In June 1866, during the Austro-Prussian War, at the Battle of Sadowa, Prussia defeated Austria, in part thanks to the telegraph. The Austrian army once more first announced a victory and denied its defeat, just like seven years earlier.
After the war, liberals acquired a majority in the Reichsrat. The press was selling, but small newspapers, mostly conservative, had to buy news from the mainstream liberal newsroom. The government then appointed Edward Warrens as the head of KKTK, mostly to serve the domestic press. Warrens was also close to Friedrich Ferdinand von Beust, who would become Minister-President of Austria in February 1867.
The news agencies cartel established in 1859 predicted that the Habsburg realms would be explored by Wolff alone, but in 1866, KKTK began negotiating an agreement with both Havas and Wolff, prompting Reuters to try to gain a foothold in Vienna as well. During the same month, Herbst proclaimed his ideals of freedom. In 1867, he became Minister of Justice in the Auersperg cabinet. In January 1867, the Foreign ministry, now under Von Beust, gained control over KKTK. The agency was then refounded, during the compromise to turn Habsburg Austrian into the Austrian-Hungarian dual monarchy. Its activity is carried away for two years, as the liberal administration allowed the proliferation of daily newspapers. But, as KKTK was still very dependent on Wolff for news from abroad, in February 1867 the Austrians opened a bureau in Prague, and then in May another one in Trieste.
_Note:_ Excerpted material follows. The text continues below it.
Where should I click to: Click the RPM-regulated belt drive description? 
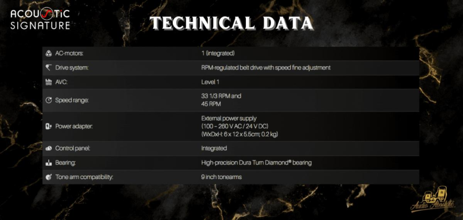(265, 67)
On May 30, 1869, Havas and Wolff signed with KKTK a news exchange agreement, changing its news from Prague, Agram, Pesth and Lemberg for that of Western Europe and Wall Street.
Between 1887 and 1889, German chancellor Otto von Bismarck endeavored to "torpedo the existing alliance between the major world agencies and generalists, Reuters, Havas, Associated Press and the Continental Agency (Wolff), to replace it with a "telegraph Triple Entente" grouping together the German, Austrian and Italian agencies (Agenzia Stefani). It failed, however. During the last decade of the century, the chairman of the Italian Council, Francesco Crispi, promoted the breaking up with Havas, which he accused of propagating false or biased information against Italy, or encouraging France's foreign policy. A mutual exchange agreement was signed by Stefani with Wolff, and KKTK joined, as well as with Reuters, to allow governments to control and censor, if necessary, news from and abroad. As a result, the cartel was further loosened, which made room for Stefani and KKTK to grow.
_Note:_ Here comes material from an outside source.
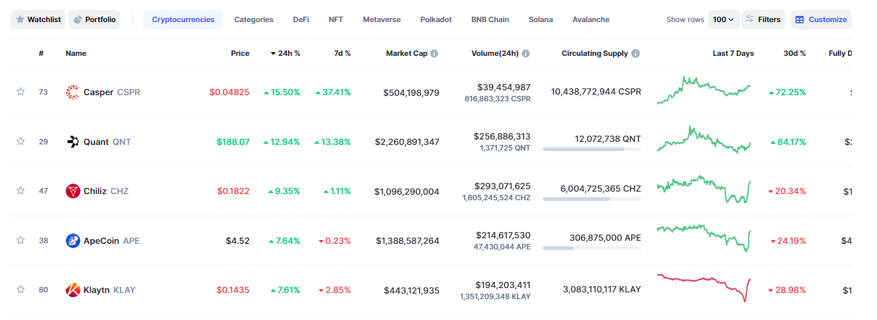Click the Casper coin logo icon
The image size is (877, 320).
click(x=73, y=92)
The KKTK was greatly reduced during World War I. In November 1918, in the aftermath of the Central Powers defeat, Austria was proclaimed a republic and KKTK was split: each bureau in the former empire became the headquarters for a new national agency: the office in Budapest was taken by the Magyar Távirati Iroda (MTI), the one in Prague became the ČTK and the one in Agram (Zagreb) was added to the new Avala agency in Yugoslavia.
The KKTK delegate in Paris, writer Paul Zifferer, who was also press officer and cultural attaché to the Austrian embassy in Paris, presented himself at Agence Havas to explain that the KKTK "had completely renounced the pre-war errors" and refused to "receive anything other than German information" from Wolff. He proposed Allied agencies to centralize news from the Balkans and to disseminate their information there, but was refused. On December 17, 1919, then KKTK director, Joseph Karl Wirth (later chancellor of the Weimar Republic), signed another contract with Havas and Reuters for ten years, which made it a simple repeater of the other agencies in Austria, while Havas became a news collector by opening an office in Vienna.